Le Débat Stratégique Nº72 -- Février 2004
Les forces de l'Union européenne :
pour quels objectifs politiques ?
Un domaine où l'Union européenne avance est l'organisation de moyens militaires. Ils sont limités, sans commune mesure avec ceux des Etats-Unis, (nous n'avons pas les mêmes objectifs), mais ce serait s'aveugler que de continuer à ricaner sur le thème de " l'Union désarmée ". Les 60 000 hommes de l'Eurocorps, décidé il y a quatre ans, sont devenus opérationnels, et les premières missions au nom de l'Union ont lieu dans les Balkans.
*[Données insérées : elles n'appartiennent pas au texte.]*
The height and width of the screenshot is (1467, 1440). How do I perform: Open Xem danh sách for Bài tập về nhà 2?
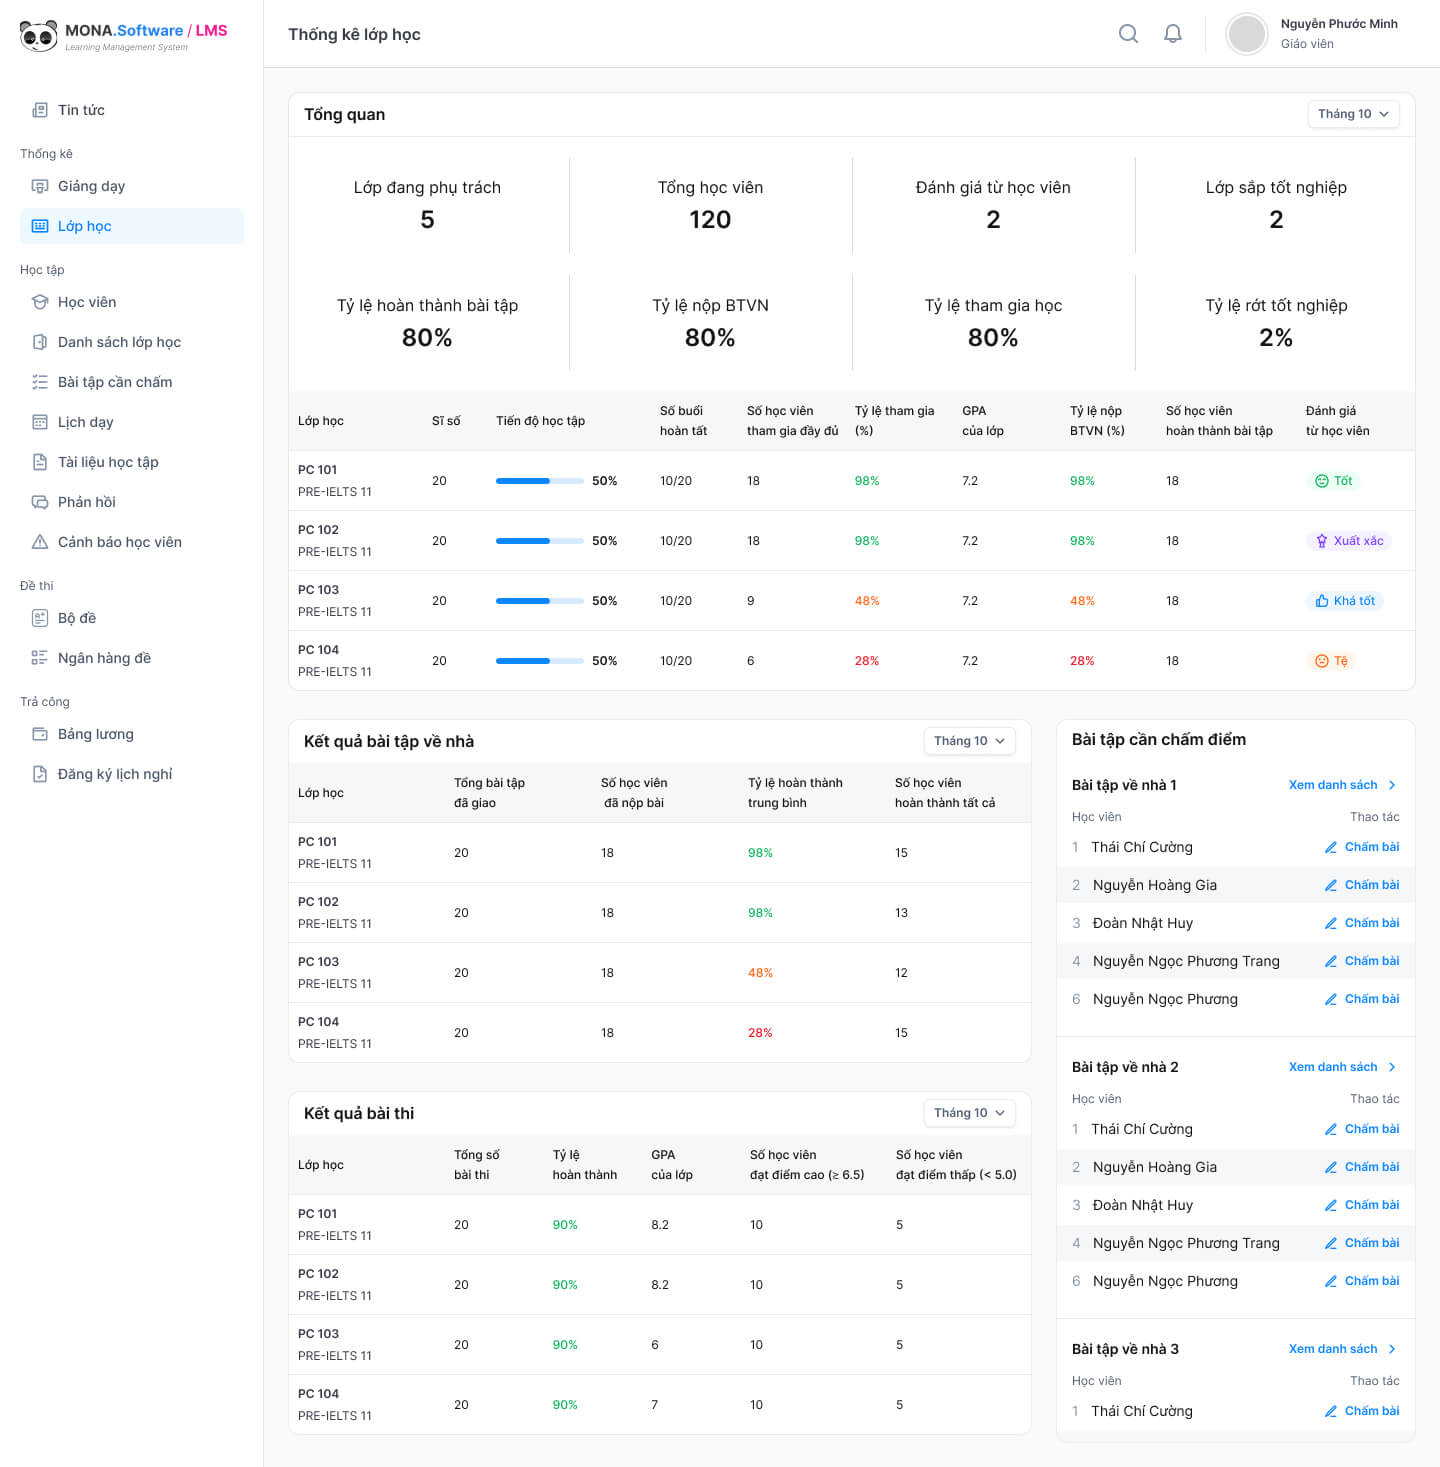point(1342,1067)
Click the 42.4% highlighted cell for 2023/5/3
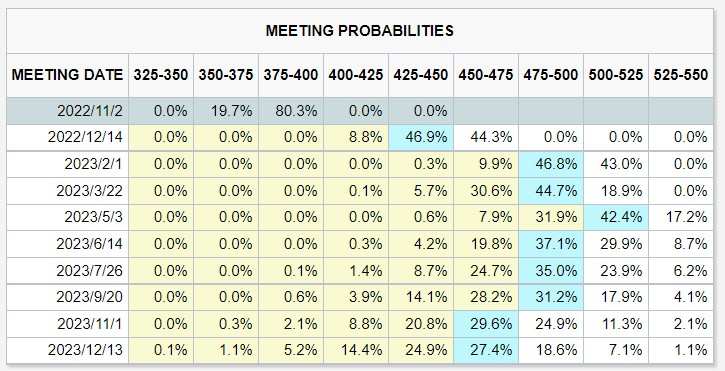 (616, 217)
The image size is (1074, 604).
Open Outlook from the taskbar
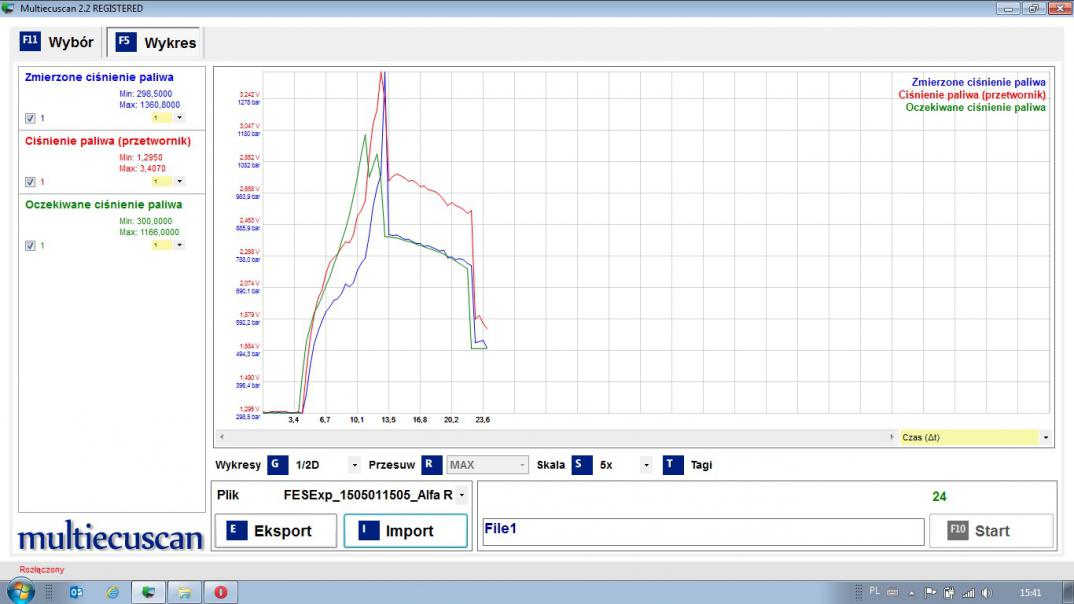coord(76,592)
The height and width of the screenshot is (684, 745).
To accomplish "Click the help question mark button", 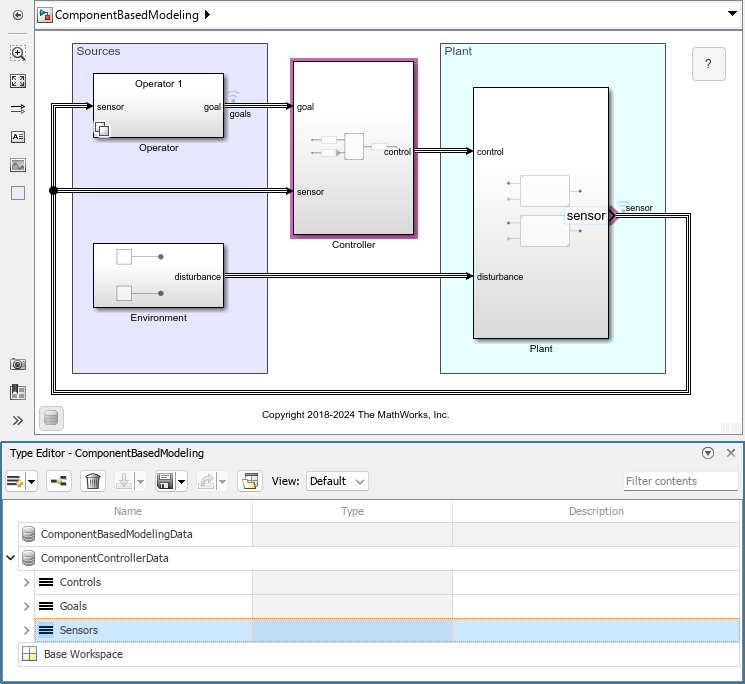I will (708, 64).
La nouveauté n'est pas que des Européens soient engagés. En tant que troupes nationales, ils sont majoritaires dans les Balkans et présents dans les coalitions pour des opérations extérieures décidées et conduites par les Etats-Unis (Afghanistan, Irak). Mais l'Union peut intervenir en tant que telle, ce qui a une signification politique différente, du moins si on ne considère pas comme un grand marché en voie d'élargissement.
Les EU ne s'y trompent pas, qui cherchent à insérer cette force dans la structure où s'exerce leur hégémonie : l'OTAN. En attendant, elle peut (leur) servir dans le contexte des difficultés en Afghanistan et en Irak. Difficultés à remplir les objectifs de reconstruction, à trouver des troupes crédibles, peu nombreuses au-delà de l'Allemagne et de la France. On voit donc se dessiner pour l'été ou l'automne prochain l'utilisation d'effectifs en Afghanistan puis en Irak. Arrêter Ben Laden avant les présidentielles, comme Sarkozy Colonna avant les consultations en Corse, aiderait Bush, mais ne suffira pas au plan pour le Grand Moyen-Orient.
L'enjeu de la présence des européens est politique. Leur participation doit répondre à nos objectifs : aider à la reconstruction d'Etats sous mandat de l'ONU, dans un cadre multilatéral ; s'assurer que le commandement de ces troupes ne sera pas soumis aux seules structures américaines ; intégrer l'intervention dans un processus de pacification régional, donc du conflit israélo-palestinien, en commençant par l'évacuation des colonies " indéfendables " ; intercepter les 75 % de l'héroïne mondiale produits en Afghanistan, soient interceptés avant le déferlement sur l'Europe ; que les responsables issus des consultations en Irak auront l'autorité pour que les reconstructions ne soient pas des marchés captifs... Au-delà de la présence militaire, la reconstruction est sous-tendue par une vision globale. Elle est américaine ; l'européenne n'est qu'esquissée ; la nationale dépassée.